Farmworkers Rights Activist Mily Treviño-Sauceda Empowers Women to Create Change

The founder of the Alianza Nacional de Campesinas joined poet Jacqueline Suskin in a conversation about family, women, strength and unity

Before farmworkers’ rights activist Mily Treviño-Sauceda left the stage at this year’s “The Long Conversation,” an annual event that brings together more than two dozen thinkers for an eight-hour relay of two-person dialogues at the Smithsonian Arts and Industries Building, she led the crowd in chanting the Spanish phrase: ¡Si, Se Puede!

In English, the phrase means, “yes, we can,” and “si, se puede” is the rallying cry of the United Farm Workers (UFW). The mantra is rich in history, and it originated with UFW co-founder and civil rights activist, Dolores Huerta. Hearing Treviño-Sauceda, one of today’s leaders of the contemporary farmworkers movement, unite the crowd using the words of an iconic woman of the movement’s past was powerful.

◇ ◇ ◇ ◇ ◇

# [Complete the following]
**a.** Transcribe the article on Mily Treviño-Sauceda word for word, starting at "The founder of" and ending at "phrase: ¡Si, Se Puede!".
**b.** According to the article on Mily Treviño-Sauceda, with whom did the mantra "si, se puede" originate?
The lines that come after this article are not required for anything here.

# [Given information]

◇ ◇ ◇ ◇ ◇

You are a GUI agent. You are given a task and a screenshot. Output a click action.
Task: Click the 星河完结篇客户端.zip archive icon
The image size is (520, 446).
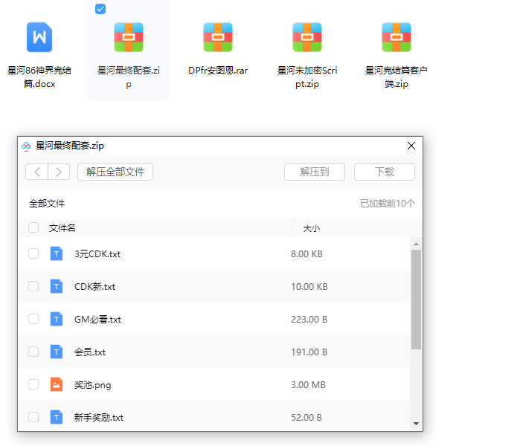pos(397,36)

◇ ◇ ◇ ◇ ◇

# [Answers for the tasks]
**a.**
The founder of the Alianza Nacional de Campesinas joined poet Jacqueline Suskin in a conversation about family, women, strength and unity

Before farmworkers’ rights activist Mily Treviño-Sauceda left the stage at this year’s “The Long Conversation,” an annual event that brings together more than two dozen thinkers for an eight-hour relay of two-person dialogues at the Smithsonian Arts and Industries Building, she led the crowd in chanting the Spanish phrase: ¡Si, Se Puede!

**b.** It originated with Dolores Huerta, co-founder of the United Farm Workers and a civil rights activist.